# Tire marks



## Tom M (Jan 3, 2007)

A delivery driver didn't have the good sense to stop when he saw the grass was too moist. 
He drove the moffit across the grass leaving divots in a well manicured lawn.

What's the fix? Top soil fill or carve out, fill then lay patch on top.


----------



## dave_dj1 (Mar 16, 2010)

Just use a flat fork to aerate it, it should fluff back up after a bit.


----------



## Tom M (Jan 3, 2007)

I wondered about that.


----------



## Fouthgeneration (Jan 7, 2014)

Zero landscape damage ought to be an extra on any large remodel.

We have all spent 100$ to save 10 $ shrubs or 5 $ of ruts...it is silly IMO.
let the home owner know in advance, offer to repair as an added cost, or let them take it in hand.

Rational landscaping has provisions for home repair/ remodeling work in the future....

Many times, total removal saves far more then it costs, especially TIME.


----------



## Tom M (Jan 3, 2007)

It's a thick plush lawn. Roof delivery. Not only went back and forth a few times he cracked the corner of an elevated sidewalk pad.

I think It's too moist aerate with a pitch fork. Also has sprinklers.


----------



## Fouthgeneration (Jan 7, 2014)

I Don't see where this post is going, YOU hired a spider forklift delivery from Kerb to roof and act surprised when the 14.00$ an hour driver caused some damage to the lawn and flatwork between the house roof and truck bed?
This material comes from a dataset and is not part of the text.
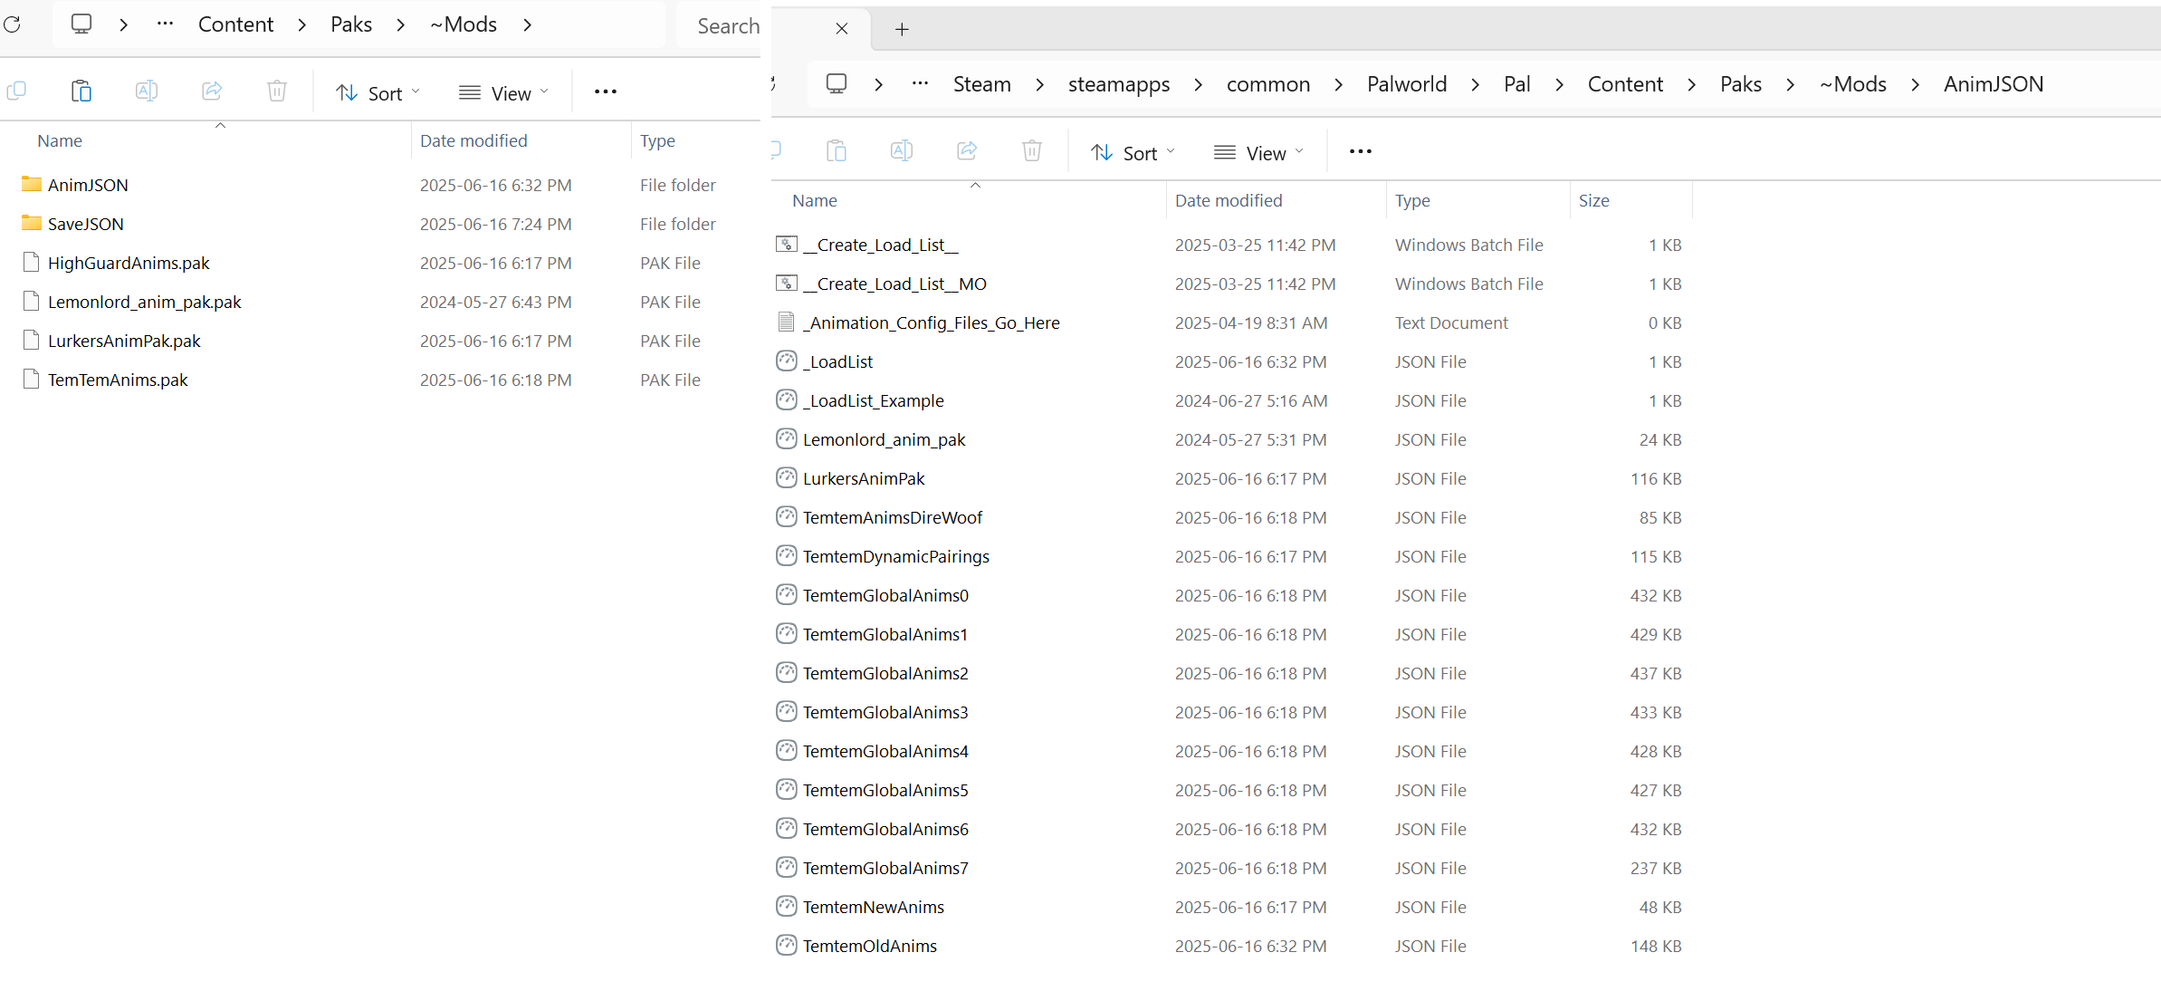Click the share icon in left toolbar
This screenshot has width=2161, height=991.
[x=212, y=91]
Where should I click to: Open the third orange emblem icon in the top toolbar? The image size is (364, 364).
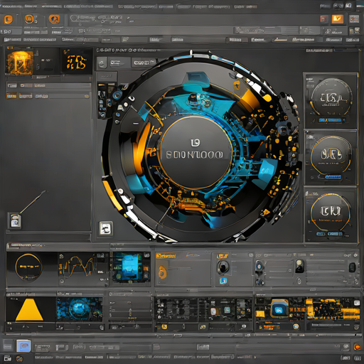click(54, 19)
Read the invoice you or your agent signed for delivery.... I doubt they are liable for any damages as they worked as YOU directed.
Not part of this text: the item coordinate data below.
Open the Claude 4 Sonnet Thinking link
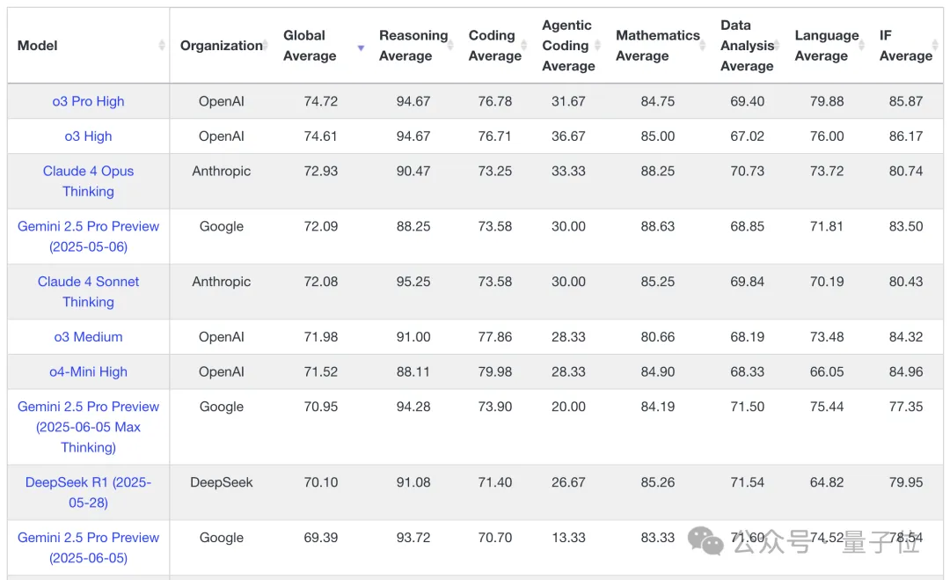This screenshot has width=950, height=580. [x=88, y=291]
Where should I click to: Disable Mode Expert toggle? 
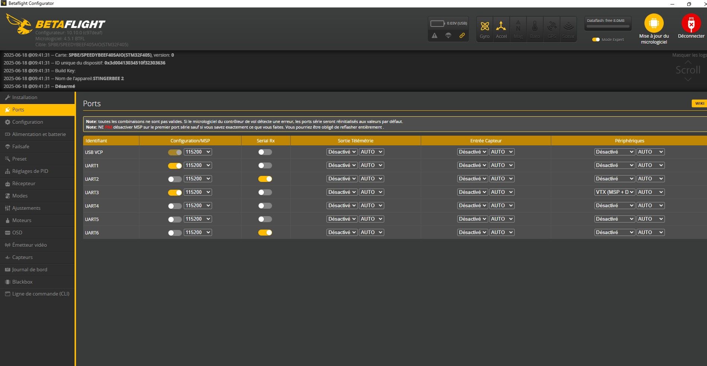596,40
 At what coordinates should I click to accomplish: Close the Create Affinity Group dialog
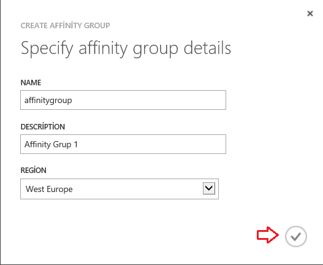click(310, 13)
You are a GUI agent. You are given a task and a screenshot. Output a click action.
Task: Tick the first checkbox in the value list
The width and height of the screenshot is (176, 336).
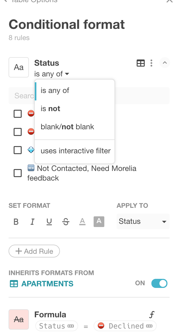[x=18, y=114]
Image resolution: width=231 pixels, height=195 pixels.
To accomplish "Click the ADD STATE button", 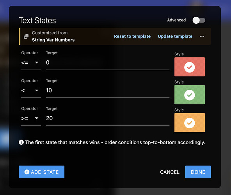I will [x=41, y=172].
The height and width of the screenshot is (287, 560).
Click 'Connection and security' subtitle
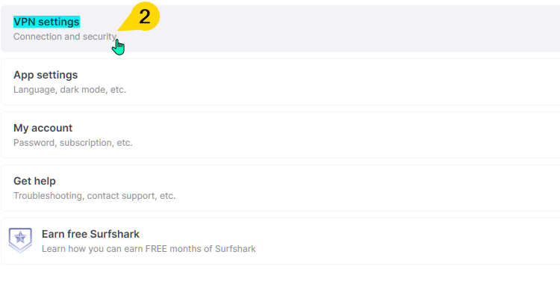(65, 37)
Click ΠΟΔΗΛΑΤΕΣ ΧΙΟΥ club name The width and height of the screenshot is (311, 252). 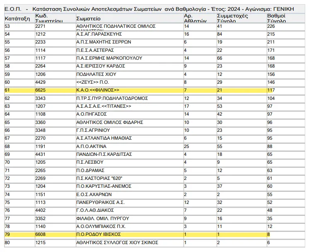96,74
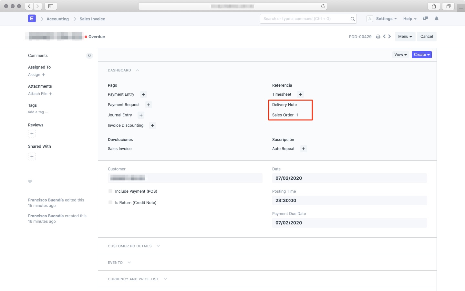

Again, pricing in Zero yard damage Vs Least cost roof delivery ought to been discussed on the estimate/quote with the Owner. 
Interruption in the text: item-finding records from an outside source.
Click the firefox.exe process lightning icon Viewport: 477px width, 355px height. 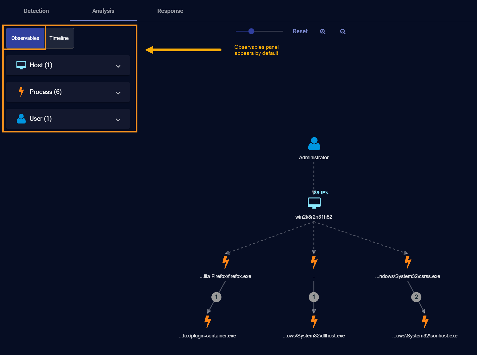click(226, 262)
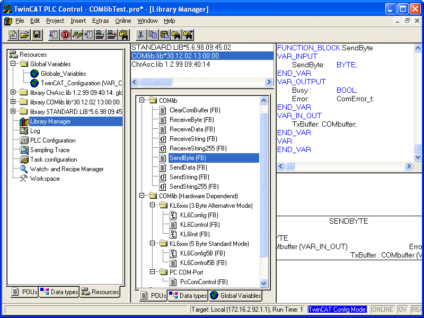
Task: Paste from the clipboard toolbar icon
Action: [164, 35]
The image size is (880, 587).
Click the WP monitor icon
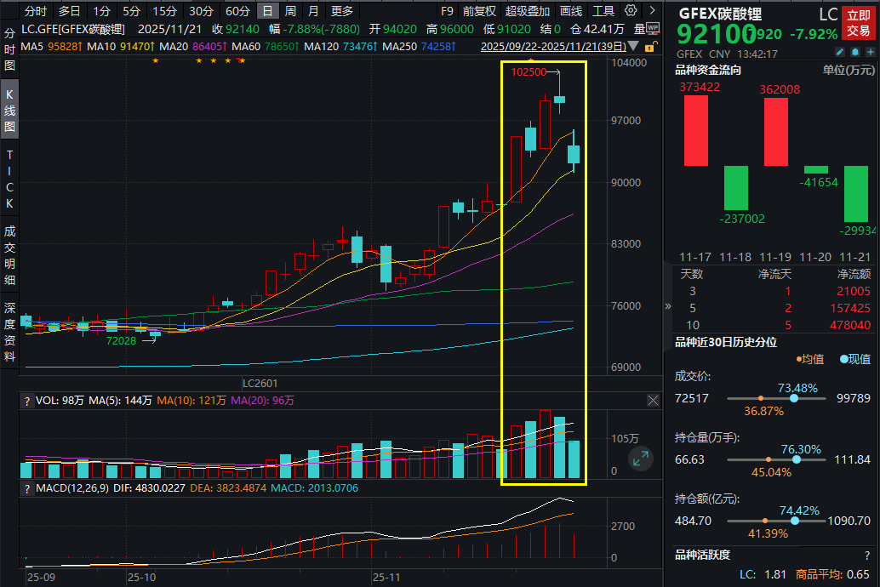pos(654,27)
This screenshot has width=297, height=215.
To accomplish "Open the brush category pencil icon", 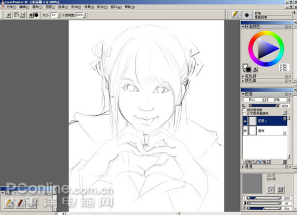I will click(x=235, y=15).
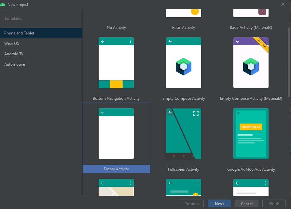Open the Automotive templates category
Viewport: 291px width, 209px height.
[x=15, y=64]
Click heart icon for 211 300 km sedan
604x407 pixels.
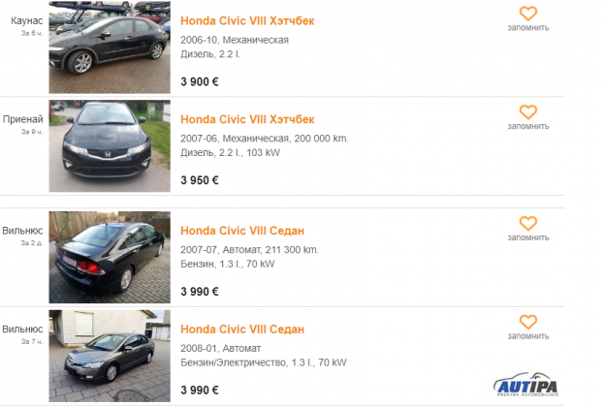pos(527,223)
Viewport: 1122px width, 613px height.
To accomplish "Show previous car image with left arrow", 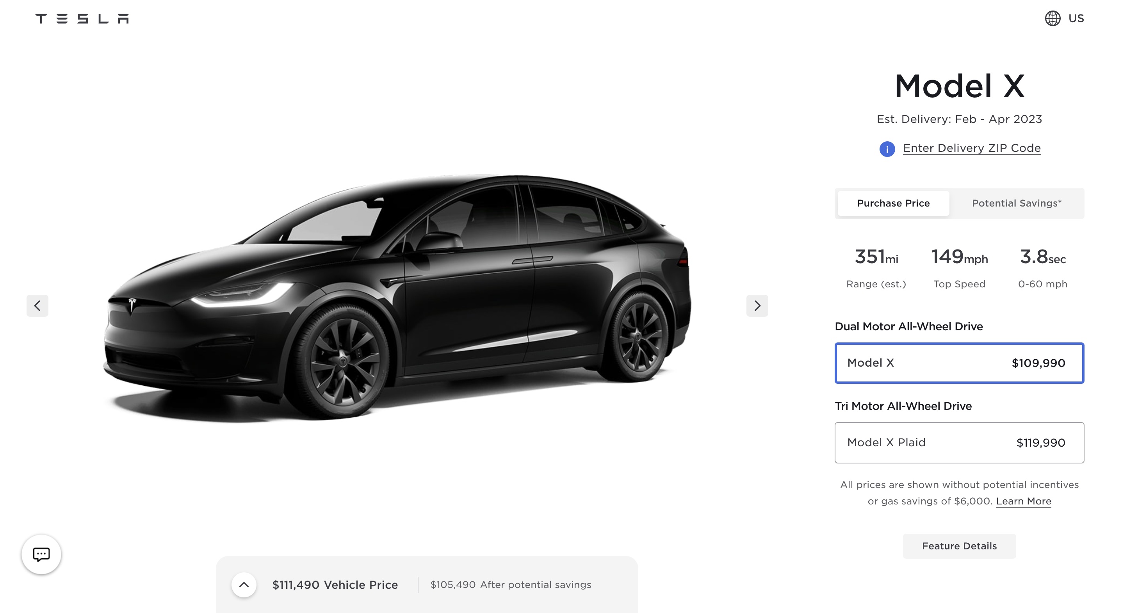I will click(x=37, y=305).
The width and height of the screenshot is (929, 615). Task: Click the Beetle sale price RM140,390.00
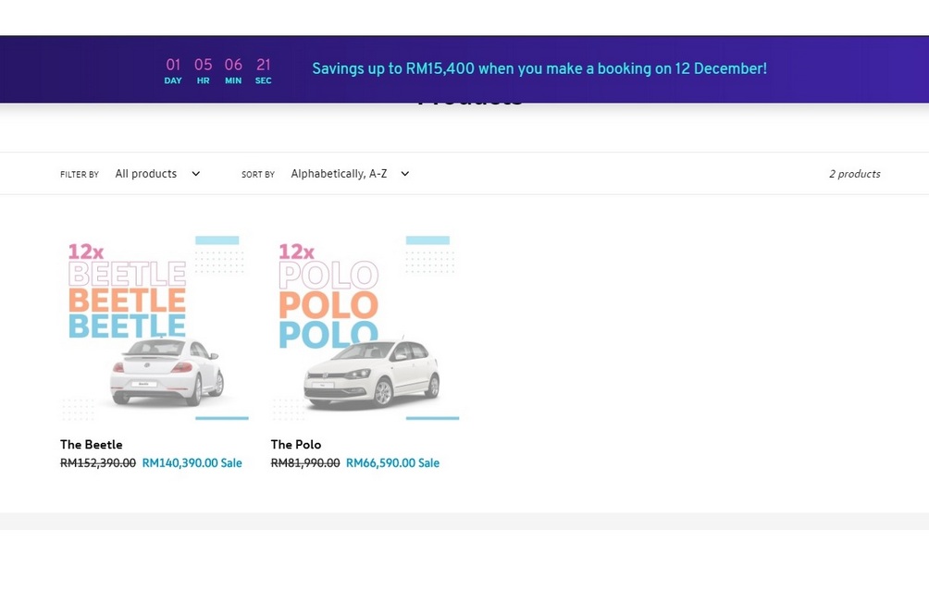(x=180, y=463)
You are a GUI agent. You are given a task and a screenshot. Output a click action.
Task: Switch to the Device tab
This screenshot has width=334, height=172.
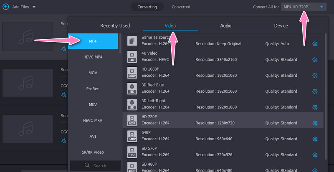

I've had the sad experience watching a 'New" lift operator chip thousands of NEW brick by repeating an destructive maneuver he thought was needed, racking every cube of brick he handled. It sounded like a piece of tempered glass breaking every time... 

Bobcat sells some plastic medium duty grill-age sheeting...

Hire some old school labor to grunt carry the roofing materials to the work, add it to the quote.


----------



## rrk (Apr 22, 2012)

Fouthgeneration said:


> I Don't see where this post is going,
> 
> .


There is a shocker :no:


----------



## Tom M (Jan 3, 2007)

Fouthgeneration said:


> I Don't see where this post is going, YOU hired a spider forklift delivery from Kerb to roof and act surprised when the 14.00$ an hour driver caused some damage to the lawn and flatwork between the house roof and truck bed?
> 
> Read the invoice you or your agent signed for delivery.... I doubt they are liable for any damages as they worked as YOU directed.
> 
> Again, pricing in Zero yard damage Vs Least cost roof delivery ought to been discussed on the estimate/quote with the Owner.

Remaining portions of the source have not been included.